Se deslizó en el vestíbulo, introdujo la llave por dentro y repitió la operación; no parecía sino que allanara su propia morada.

Su padre ya estaba en casa, había vuelto antes de lo habitual. Cuando oyó que alzaba la voz se detuvo, sin saber si pasar por el salón e interrumpir la discusión de sus padres, o salir de nuevo y no entrar hasta que desde el patio viera que apagaban la luz.

– … que no me parece justo -decía su padre en tono de reproche.

– Claro -replicó Adele-, tú prefieres hacer como si nada, fingir que no pasa nada.

– ¿Pues qué es lo que pasa?

Hubo una pausa. Mattia pudo imaginarse con claridad a su madre abatir la cabeza y apretar los labios, como diciendo contigo es imposible.

– ¿Que qué pasa? -contestó-. Pasa que…

Mattia se detuvo a un paso de la franja de luz que proyectaba la puerta del salón sobre el vestíbulo. Observó la línea de sombra que iba del suelo a las paredes y el techo. Formaba un trapecio, aunque se dijo que era por engaño de la perspectiva.

Su madre suspendía con frecuencia las frases a la mitad, como si mientras las pronunciaba se olvidara del final.

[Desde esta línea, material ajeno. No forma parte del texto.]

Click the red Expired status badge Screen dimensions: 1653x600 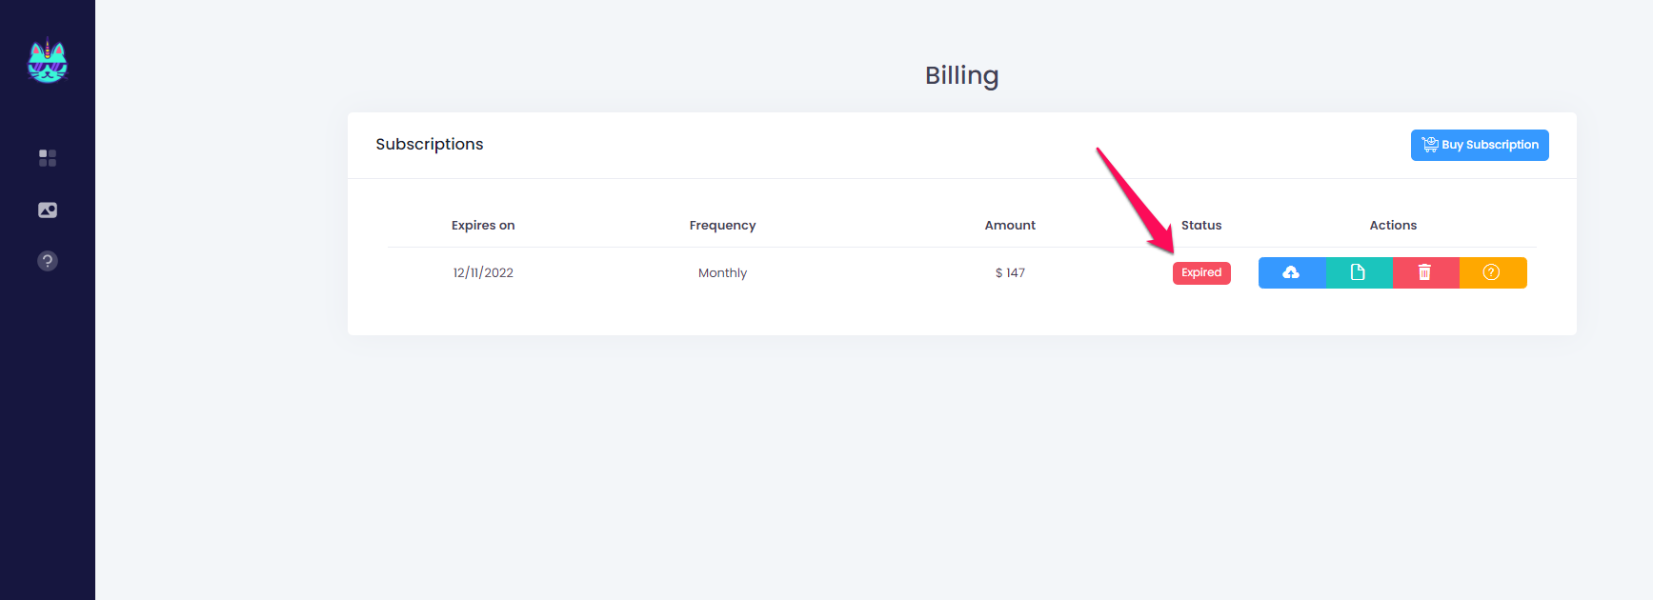(1201, 272)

Aquellas interrupciones dejaban en sus ojos y en el aire como burbujas de vacío que Mattia se imaginaba haciendo explotar con el dedo.

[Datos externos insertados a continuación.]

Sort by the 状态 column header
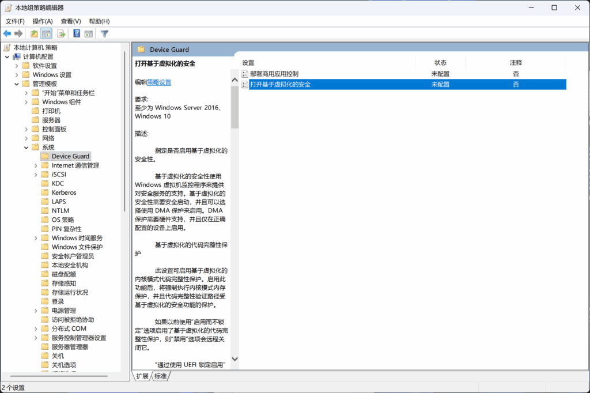The height and width of the screenshot is (393, 590). (440, 62)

– Pasa que delante de todos sus compañeros se ha clavado un cuchillo en la mano. Pasa que creíamos que eso se había terminado y hemos vuelto a equivocarnos -contestó su madre.

Mattia comprendió que hablaban de él, pero no se inmutó. Sólo se sintió algo culpable de estar allí escuchando una conversación que no debía.

– Pero ésa no es razón para hablar con los profesores a sus espaldas -replicó el padre, si bien en tono más humilde-. Ya es mayorcito y tiene derecho a estar presente.

– Por Dios, Pietro -replicó la madre, que nunca lo llamaba por su nombre-, la cuestión no es ésa, ¿no lo ves? Y deja de tratarlo como si fuera… -Se interrumpió.